Stored data:
[Start of Attachment]

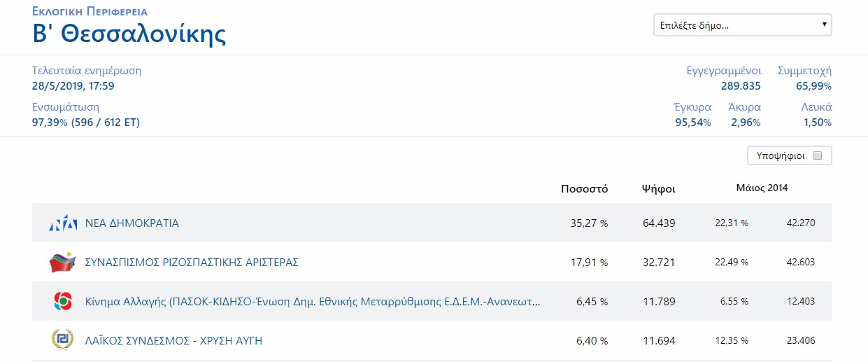Click the Μάιος 2014 column header
The height and width of the screenshot is (362, 868).
pyautogui.click(x=762, y=188)
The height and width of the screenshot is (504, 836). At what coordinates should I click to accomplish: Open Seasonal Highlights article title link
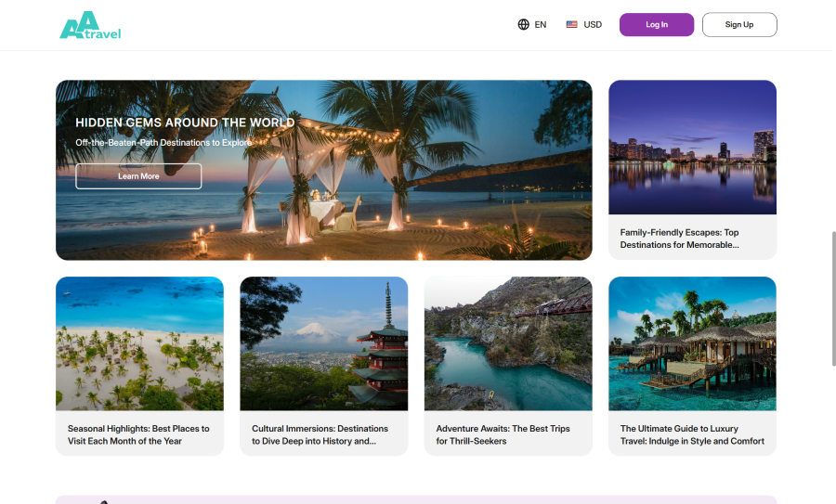(138, 434)
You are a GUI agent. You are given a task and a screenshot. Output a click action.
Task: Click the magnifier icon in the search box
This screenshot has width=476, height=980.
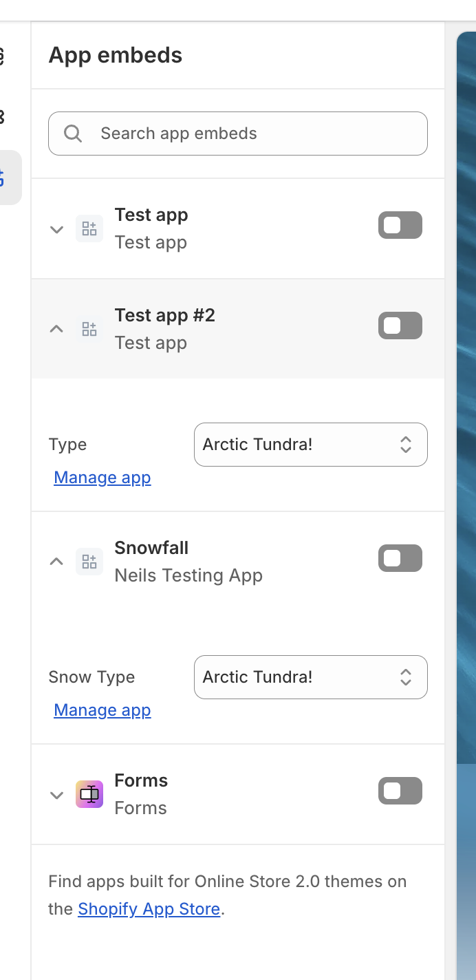[73, 134]

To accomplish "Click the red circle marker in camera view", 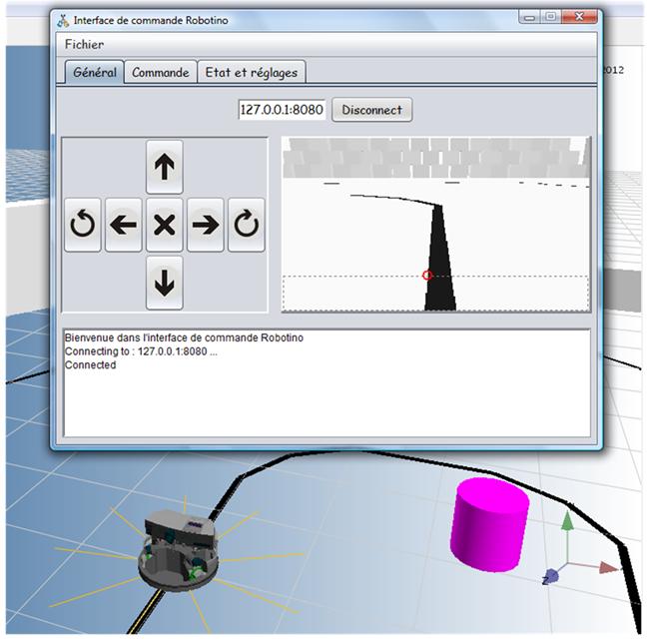I will click(x=427, y=275).
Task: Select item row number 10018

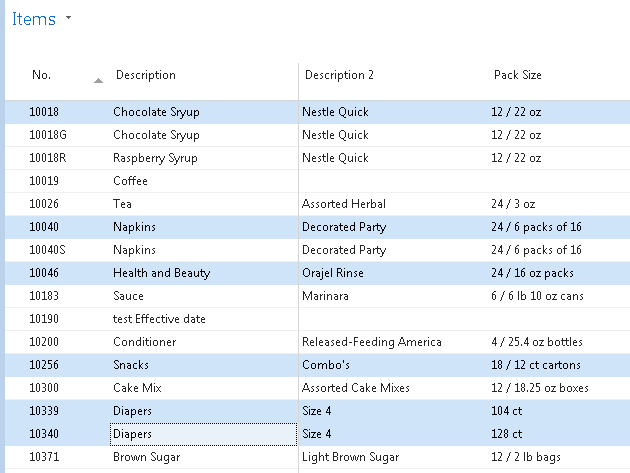Action: coord(44,112)
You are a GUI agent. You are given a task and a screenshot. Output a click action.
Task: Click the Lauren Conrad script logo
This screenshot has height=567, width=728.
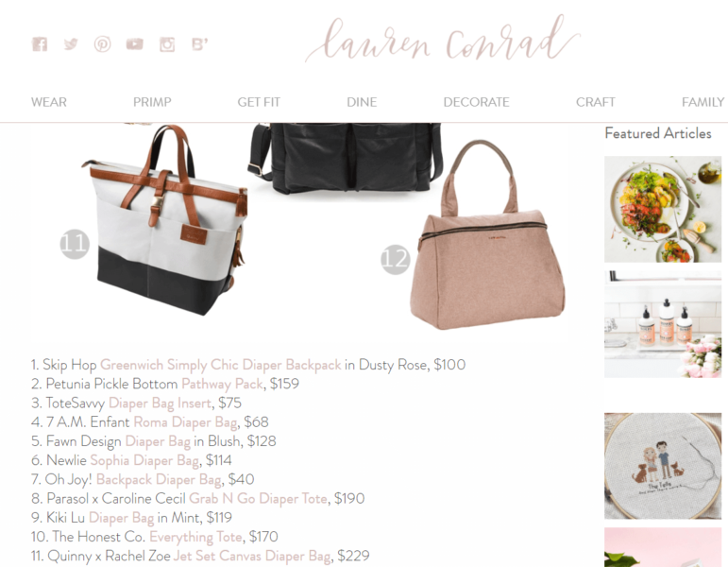(443, 41)
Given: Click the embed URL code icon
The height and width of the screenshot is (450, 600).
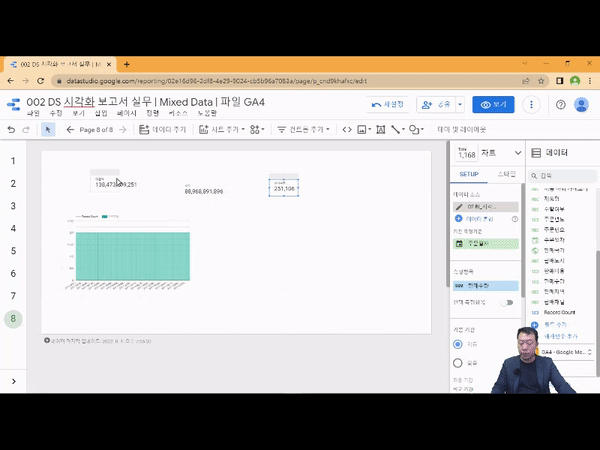Looking at the screenshot, I should [347, 129].
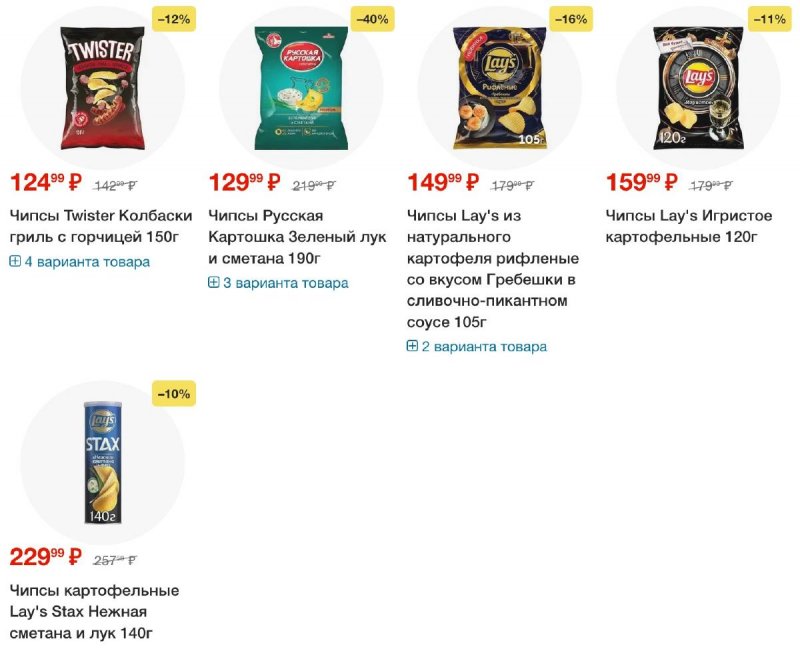Expand 2 варианта товара for Lay's рифленые
This screenshot has width=800, height=657.
pyautogui.click(x=477, y=347)
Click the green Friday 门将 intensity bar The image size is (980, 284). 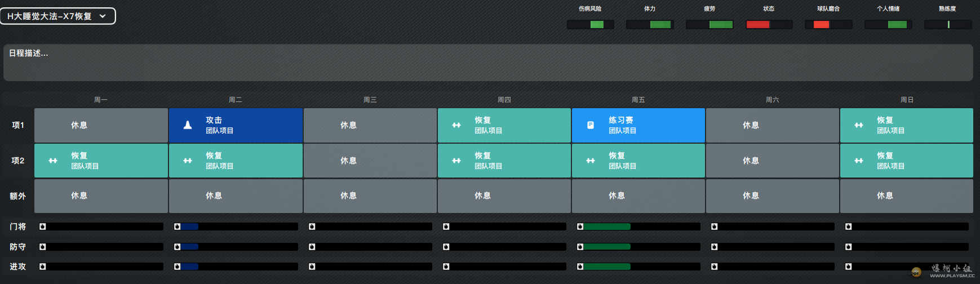606,227
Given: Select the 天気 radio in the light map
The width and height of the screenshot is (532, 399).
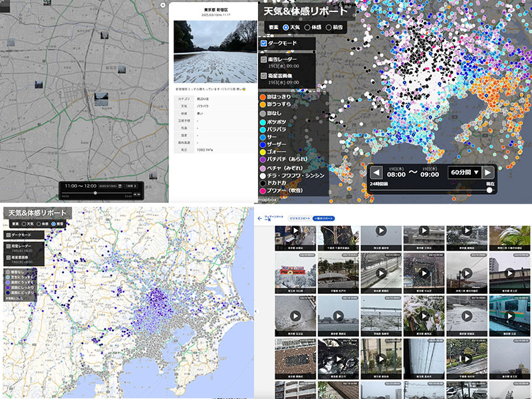Looking at the screenshot, I should [x=23, y=224].
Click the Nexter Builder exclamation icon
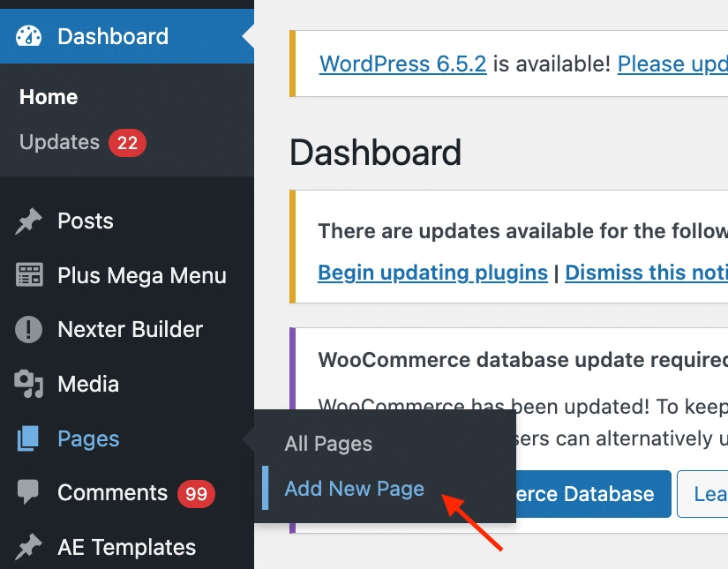 29,330
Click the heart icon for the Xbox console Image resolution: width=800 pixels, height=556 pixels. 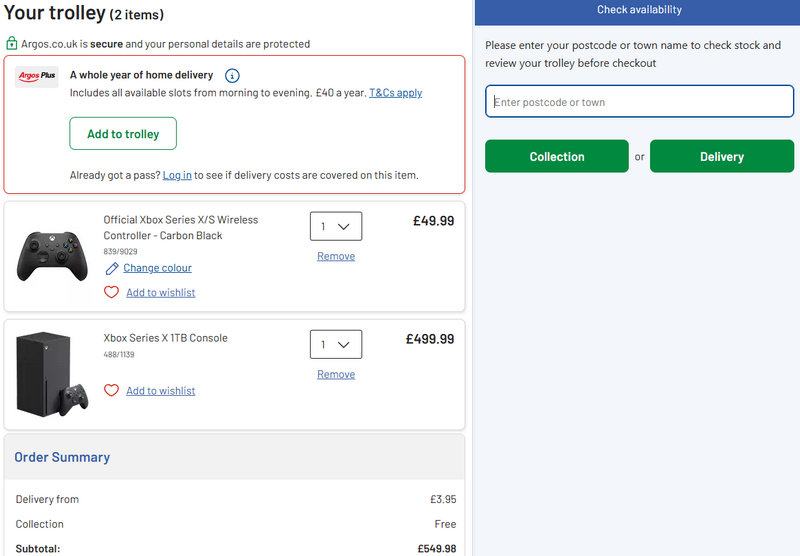(x=112, y=391)
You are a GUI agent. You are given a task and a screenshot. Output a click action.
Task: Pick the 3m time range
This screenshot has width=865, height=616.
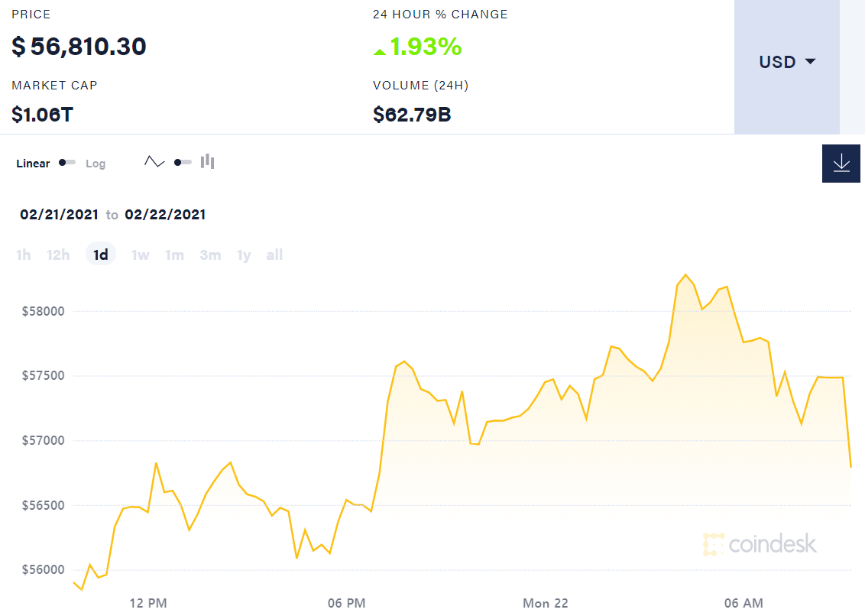210,255

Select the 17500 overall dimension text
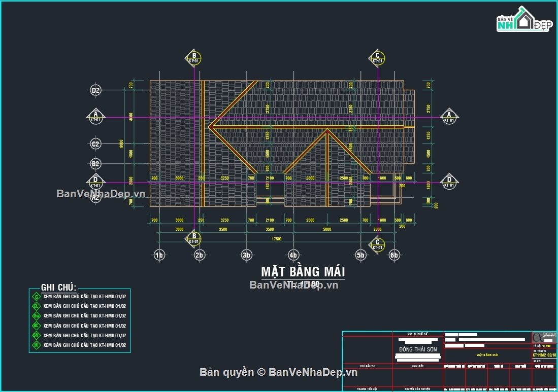tap(277, 238)
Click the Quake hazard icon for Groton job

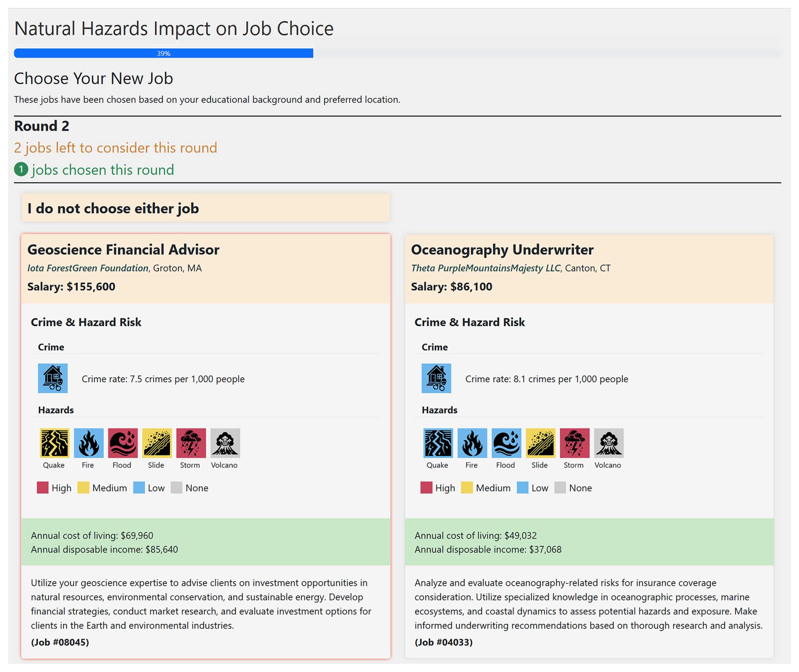(54, 443)
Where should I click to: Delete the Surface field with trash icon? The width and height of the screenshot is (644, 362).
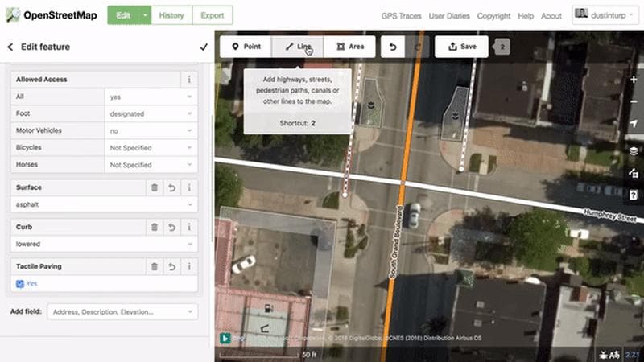point(154,187)
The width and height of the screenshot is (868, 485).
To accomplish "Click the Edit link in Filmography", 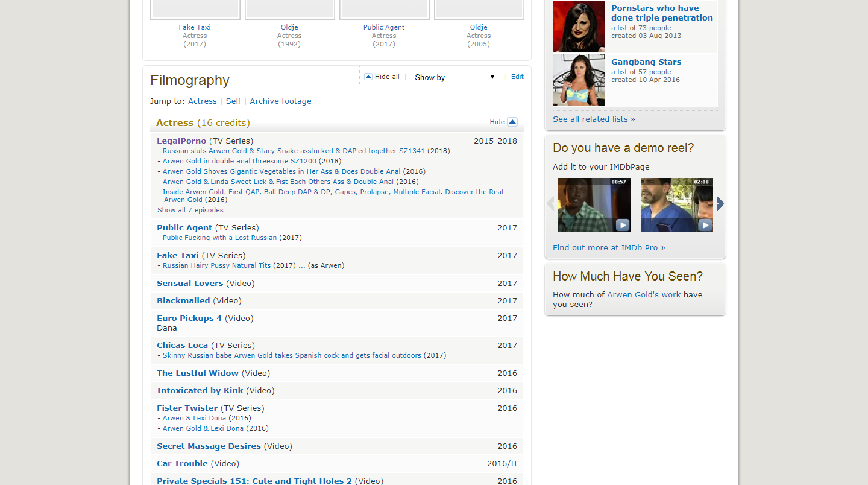I will tap(517, 77).
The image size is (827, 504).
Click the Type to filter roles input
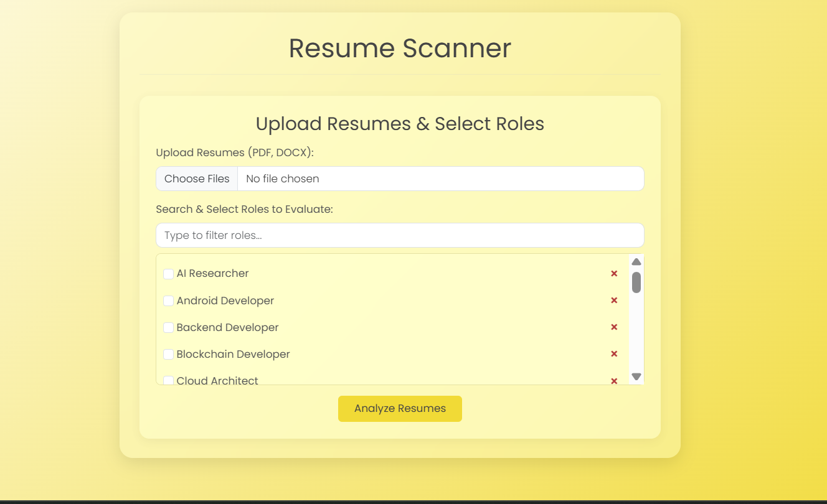coord(400,235)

[End of Attachment]

▸ **DIRECTIONS**
What is needed is an exact copy of the lines from the one with "The image size is (827, 504)." through the end of the data above, both included, minus any pictures.

▸ **OUTPUT BELOW**
The image size is (827, 504).
Click the Type to filter roles input
coord(400,235)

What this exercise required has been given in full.